Article from Columbus Business First by Craig Lovelace
Walking through the plant of Weisenbach Recycled Products and absorbing the different products made there, it becomes easier to understand why the company’s president and owner hesitated when asked to describe the business in one sentence.
Dan Weisenbach rejects the idea his family business is a promotional products company and he equally dismisses the notion it caters more to retailers. But he was able to describe what the business on the near east side of Columbus does.
“We manufacture products from recycled products,” he says. “And we make tons of products and sell them to a ton of people.”
The company’s clients include the likes of Intel, Wal-Mart and Lowes, and buttons, trophies, frames, sunglasses, soy crayons, magnets, awards and something called the Kamarang – an indoor boomerang made from recycled plastic milk jugs – are part of Weisenbach’s diverse product lines. Other materials used in the business include recycled glass beer bottles and circuit boards that are turned into picture frames. All the paper is recycled and soy ink is used in the printers, as well.
The two top-selling products are recycled funnels and spouts and pens (foam coffee cups) and pencils (denim fabric pieces).
“Denim scraps are shredded and ground to a fibrous powder then compounded with polystyrene resin,” Weisenbach said. “The resulting plastic, containing 30 to 35 percent cotton denim, is co-extruded with graphite resin.”
Weisenbach’s patented spout and funnel lines are designed to fit different types of containers and prevent spillage of oils and gasoline, for example.
“How many gallons of this have not been spilled onto the ground,” Weisenbach says attaching a spout to a gallon of Tiki Torch fluid, which is then poured into the container.

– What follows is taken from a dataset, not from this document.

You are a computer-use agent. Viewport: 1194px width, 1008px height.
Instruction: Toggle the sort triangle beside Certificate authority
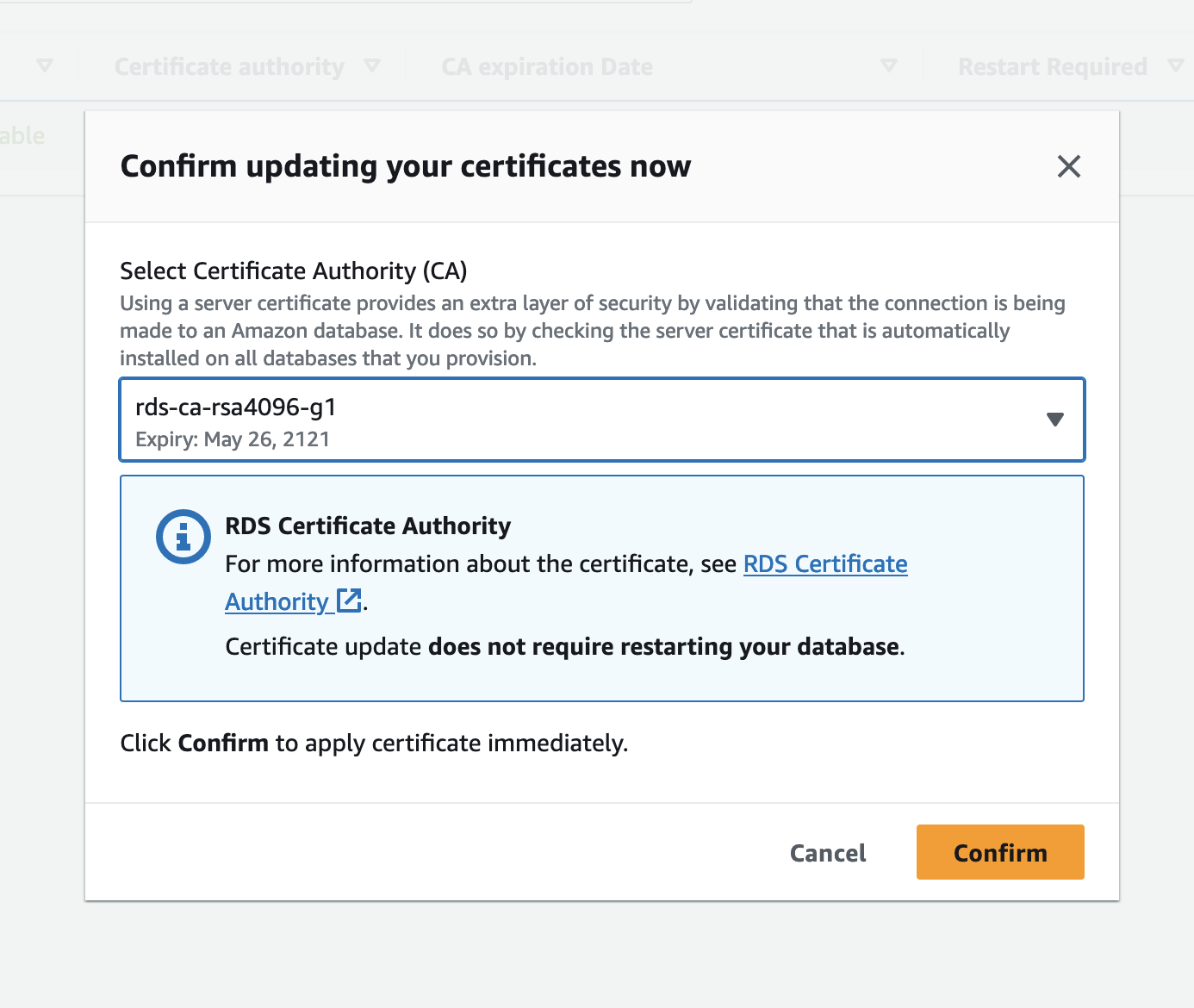372,65
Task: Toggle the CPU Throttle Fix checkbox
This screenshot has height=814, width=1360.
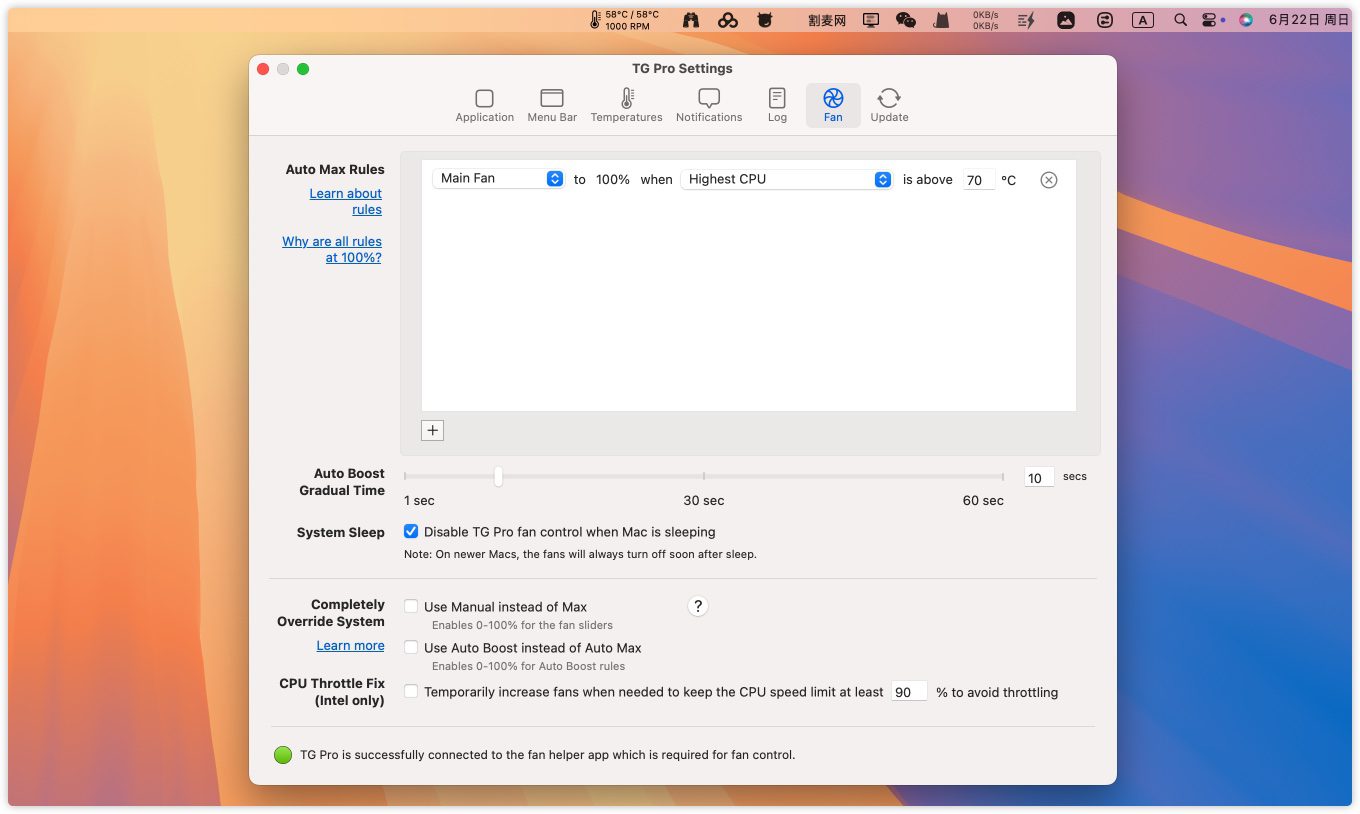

The company made a quarter million spouts and funnels last year that helped it exceed revenue of $2 million.
Working from its 12,000-square-foot building, the business is a tightly packed operation with 15 employees whose terms with the company average between 12 and 15 years. Machinery scattered throughout the plant lets them etch writing onto the pens and pencils, do offset printing and die cutting and sandblast etching onto glassware.
The business was founded in 1981 when Weisenbach and his parents opened a custom printing operation making items such as buttons and bumper stickers. The son took care of the production side. The family, he said, recycled before it became popular, but the business didn’t push into the movement until the later 1980s. Today, everything made is eco-friendly, which he said is a little more expensive to do.
“If we were to buy virgin materials, it would be so easy,” he said. “It’s a challenge to use recycled products.